Exercise objective: Copy out every line of the data below that contains the word "Open".

Entries for locating text and elements
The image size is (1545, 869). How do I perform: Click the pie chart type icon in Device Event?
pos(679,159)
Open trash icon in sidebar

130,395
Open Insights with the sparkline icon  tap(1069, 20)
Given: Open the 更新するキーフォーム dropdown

Expected answer:
Open trash icon in sidebar
Open Insights with the sparkline icon  tap(1069, 20)
Given: Open the 更新するキーフォーム dropdown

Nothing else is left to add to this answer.